39th Speaker of the South Carolina House of Representatives
- In office 1900 – 1902
- Preceded by: Frank B. Gary
- Succeeded by: Mendel Smith

Personal details
- Born: William Francis Stevenson November 23, 1861 Loray, North Carolina
- Died: February 12, 1942 (aged 80) Washington, D.C.
- Resting place: Cheraw, South Carolina
- Party: Democratic
- Alma mater: Davidson College
- Occupation: lawyer, teacher

= William Francis Stevenson =

American politician (1861–1942)

William Francis Stevenson (November 23, 1861 – February 12, 1942) was a U.S. Representative from South Carolina.

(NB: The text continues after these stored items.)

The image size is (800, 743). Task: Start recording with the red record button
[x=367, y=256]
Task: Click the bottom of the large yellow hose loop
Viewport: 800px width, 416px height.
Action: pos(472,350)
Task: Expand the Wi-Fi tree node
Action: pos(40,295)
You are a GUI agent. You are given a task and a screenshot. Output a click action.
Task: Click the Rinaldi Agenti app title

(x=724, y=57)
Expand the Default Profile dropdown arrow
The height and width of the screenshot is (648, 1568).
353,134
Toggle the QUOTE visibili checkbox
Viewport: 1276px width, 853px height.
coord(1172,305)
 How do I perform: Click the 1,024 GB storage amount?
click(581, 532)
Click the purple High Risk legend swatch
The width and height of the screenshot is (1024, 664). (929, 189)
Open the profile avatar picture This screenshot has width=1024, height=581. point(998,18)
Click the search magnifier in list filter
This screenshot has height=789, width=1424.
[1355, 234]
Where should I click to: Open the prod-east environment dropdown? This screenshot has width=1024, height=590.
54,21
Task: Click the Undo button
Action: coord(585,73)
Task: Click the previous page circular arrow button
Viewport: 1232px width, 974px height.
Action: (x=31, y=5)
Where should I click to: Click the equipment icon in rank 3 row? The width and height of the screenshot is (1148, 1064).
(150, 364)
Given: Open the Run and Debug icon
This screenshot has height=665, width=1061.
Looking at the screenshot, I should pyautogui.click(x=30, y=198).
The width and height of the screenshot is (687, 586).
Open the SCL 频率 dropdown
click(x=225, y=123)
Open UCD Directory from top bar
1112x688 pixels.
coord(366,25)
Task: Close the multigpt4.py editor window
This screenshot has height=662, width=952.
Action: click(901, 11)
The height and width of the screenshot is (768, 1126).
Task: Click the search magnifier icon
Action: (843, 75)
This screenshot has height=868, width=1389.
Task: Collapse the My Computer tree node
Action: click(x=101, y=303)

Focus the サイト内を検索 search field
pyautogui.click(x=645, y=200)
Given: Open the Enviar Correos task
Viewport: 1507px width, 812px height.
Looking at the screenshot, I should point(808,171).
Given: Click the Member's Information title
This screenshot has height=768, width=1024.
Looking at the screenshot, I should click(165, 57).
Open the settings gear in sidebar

Born in what is now Loray, near Statesville, North Carolina, Stevenson attended the public schools and was tutored by his father.
He was a teacher in the public schools in 1879 and 1880.
He was graduated from Davidson College, Davidson, North Carolina, in 1885.
He again engaged in teaching in Cheraw, South Carolina from 1885 to 1887, studying law at the same time.
He was admitted to the bar in 1887 and commenced practice in Chesterfield, South Carolina, the same year.
He moved to Cheraw in 1892 and continued the practice of law.
He served as member of the Democratic executive committee of Chesterfield County 1888-1914, serving as chairman 1896-1902.
He served as mayor of Cheraw in 1895 and 1896.
He served as member of the State house of representatives 1897-1902, serving as speaker 1900-1902.
He declined to be a candidate for reelection.
He was interested in various business enterprises in Chesterfield County.
He served as district counsel for the Seaboard Air Line Railway 1900-1917.
He served as member of the Democratic State executive committee 1901-1942.
He served as general counsel for the State dispensary commission 1907-1911.
He was again a member of the state house of representatives 1911-1914.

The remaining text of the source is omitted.